→ Source extract:

Ah, sadomasochism, the gift that keeps on giving–welts, bruises, tattoos in all sorts of interesting places and that’s the theme of LIES, the latest flick from Jang Sun Woo, up until now one of my favorite directors on the world scene. But, hey, everyone slips up occasionally.
For Jang its a particularly joyless coupling of a hot-to-trot 18-year-old co-ed and a jaded 38-year-old artist with a fetish for spankings. The sex, and there is a lot of it, is clinical, graphic and mechanical. And not smoothly mechanical at that. This is sex with all the passion of a geometry proof and all the awkwardness of a junior high school dance, and yet with none of the endearing sweetness that is sometimes to found at such functions. There are grunts, there are slurps, there is rooting around, is it feeding time at the pig trough? No! Theyre having sex again!
Are the actors, who are making their screen debuts (and swan songs if there is any justice) actually doing it? With their decidedly grim expressions, they certainly couldnt look as if they were having a worse time, and I’m not sure what conclusion to draw from that. This is a porn film without the money shots or the fun, on anybody’s part. As the sounds of slapping birch branches and yelps of, well, I’m not sure what they’re yelps of, fill the theater, one’s mind wanders wistfully to Japanese filmmaker Nagisa Oshimas stylish classic THE REALM OF THE SENSES, that fabulously disturbing and haunting erotic thriller that followed a doomed couple on a sexual odyssey of obsession, madness, castration and death. Jang’s couple find little of that and what they do find takes them waaaaaaaay too long as far as audience interest or patience is concerned.

→ Work request A: In the review of LIES, how old is the artist in the film's couple?
→ Work request B: Repeat the review of LIES word for word, starting at "Ah, sadomasochism, the" and ending at "having sex again!".
→ Work request C: Pick up the review of LIES from where it stops and keep writing it.

→ Data under study:

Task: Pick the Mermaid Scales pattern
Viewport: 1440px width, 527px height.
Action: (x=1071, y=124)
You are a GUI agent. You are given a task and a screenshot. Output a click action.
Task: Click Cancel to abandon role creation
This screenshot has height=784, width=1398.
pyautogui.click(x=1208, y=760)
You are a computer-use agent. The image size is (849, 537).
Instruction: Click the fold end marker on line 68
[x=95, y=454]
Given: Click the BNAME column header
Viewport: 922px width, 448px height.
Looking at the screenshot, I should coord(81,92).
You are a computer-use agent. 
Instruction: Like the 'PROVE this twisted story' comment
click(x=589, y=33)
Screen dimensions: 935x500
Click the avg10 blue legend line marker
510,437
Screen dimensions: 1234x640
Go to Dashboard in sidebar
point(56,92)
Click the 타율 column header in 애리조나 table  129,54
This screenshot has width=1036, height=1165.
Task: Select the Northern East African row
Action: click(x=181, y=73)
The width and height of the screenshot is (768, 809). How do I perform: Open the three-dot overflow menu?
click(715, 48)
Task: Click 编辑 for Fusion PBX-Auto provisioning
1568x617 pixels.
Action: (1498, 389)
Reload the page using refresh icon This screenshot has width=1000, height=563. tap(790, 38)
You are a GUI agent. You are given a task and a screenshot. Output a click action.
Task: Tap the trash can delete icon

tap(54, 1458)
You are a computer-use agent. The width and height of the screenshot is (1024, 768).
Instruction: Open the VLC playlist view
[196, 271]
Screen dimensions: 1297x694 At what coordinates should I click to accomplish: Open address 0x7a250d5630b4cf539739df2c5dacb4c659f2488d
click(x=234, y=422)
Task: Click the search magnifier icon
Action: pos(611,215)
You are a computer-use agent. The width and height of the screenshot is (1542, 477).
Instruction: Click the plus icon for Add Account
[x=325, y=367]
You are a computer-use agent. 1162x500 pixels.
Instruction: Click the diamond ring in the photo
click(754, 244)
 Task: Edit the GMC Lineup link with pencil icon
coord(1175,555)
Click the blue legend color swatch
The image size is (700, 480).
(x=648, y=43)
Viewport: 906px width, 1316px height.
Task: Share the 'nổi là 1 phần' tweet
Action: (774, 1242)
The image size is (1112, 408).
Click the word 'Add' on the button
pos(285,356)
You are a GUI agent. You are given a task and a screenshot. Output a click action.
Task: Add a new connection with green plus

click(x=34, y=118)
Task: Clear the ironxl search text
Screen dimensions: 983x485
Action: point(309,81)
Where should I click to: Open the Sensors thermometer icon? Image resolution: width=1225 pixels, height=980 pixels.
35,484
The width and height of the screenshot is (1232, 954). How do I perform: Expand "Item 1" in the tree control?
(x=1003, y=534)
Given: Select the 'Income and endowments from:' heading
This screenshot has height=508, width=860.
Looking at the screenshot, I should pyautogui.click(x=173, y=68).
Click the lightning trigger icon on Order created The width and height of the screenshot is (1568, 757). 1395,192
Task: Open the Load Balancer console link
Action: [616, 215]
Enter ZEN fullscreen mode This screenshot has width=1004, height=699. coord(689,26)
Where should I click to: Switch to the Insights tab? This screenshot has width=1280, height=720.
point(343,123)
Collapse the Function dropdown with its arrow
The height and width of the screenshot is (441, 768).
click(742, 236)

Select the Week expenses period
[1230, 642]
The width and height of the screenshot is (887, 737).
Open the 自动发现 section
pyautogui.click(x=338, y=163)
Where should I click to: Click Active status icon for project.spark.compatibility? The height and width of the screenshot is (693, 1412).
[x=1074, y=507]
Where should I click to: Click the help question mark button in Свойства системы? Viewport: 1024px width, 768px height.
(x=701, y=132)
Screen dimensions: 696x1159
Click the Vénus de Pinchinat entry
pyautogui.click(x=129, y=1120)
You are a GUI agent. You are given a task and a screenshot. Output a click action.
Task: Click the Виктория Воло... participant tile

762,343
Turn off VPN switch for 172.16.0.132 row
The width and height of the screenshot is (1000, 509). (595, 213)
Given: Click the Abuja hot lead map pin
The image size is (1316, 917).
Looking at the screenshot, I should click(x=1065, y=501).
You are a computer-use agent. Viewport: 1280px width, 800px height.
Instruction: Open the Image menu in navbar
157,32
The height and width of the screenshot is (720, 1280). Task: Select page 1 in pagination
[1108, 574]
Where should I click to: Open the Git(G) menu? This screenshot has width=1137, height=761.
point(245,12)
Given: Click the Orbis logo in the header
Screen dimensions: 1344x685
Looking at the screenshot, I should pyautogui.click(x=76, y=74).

→ Answer box A: He is 38 years old.

→ Answer box B:
Ah, sadomasochism, the gift that keeps on giving–welts, bruises, tattoos in all sorts of interesting places and that’s the theme of LIES, the latest flick from Jang Sun Woo, up until now one of my favorite directors on the world scene. But, hey, everyone slips up occasionally.
For Jang its a particularly joyless coupling of a hot-to-trot 18-year-old co-ed and a jaded 38-year-old artist with a fetish for spankings. The sex, and there is a lot of it, is clinical, graphic and mechanical. And not smoothly mechanical at that. This is sex with all the passion of a geometry proof and all the awkwardness of a junior high school dance, and yet with none of the endearing sweetness that is sometimes to found at such functions. There are grunts, there are slurps, there is rooting around, is it feeding time at the pig trough? No! Theyre having sex again!

→ Answer box C:
Alas, this film is so bad that it calls into question my previously held opinion of Jang. Is it possible that those earlier films, including THE LOVERS IN WOOMUK-BAEMI, were a fluke? And worse, might Korean cinema as a whole, vibrant, unselfconsciously direct, powerful in comedy and in drama, which is just now making inroads into American art houses, once again be relegated to the festival circuit as a result of the release of the morbid and sorry mess that is LIES? One hopes that the concurrent release of another Korean film, Myung-See Lee’s NOWHERE TO HIDE, an action flick with panache, if no moral compass, is enough of a balm to forestall that.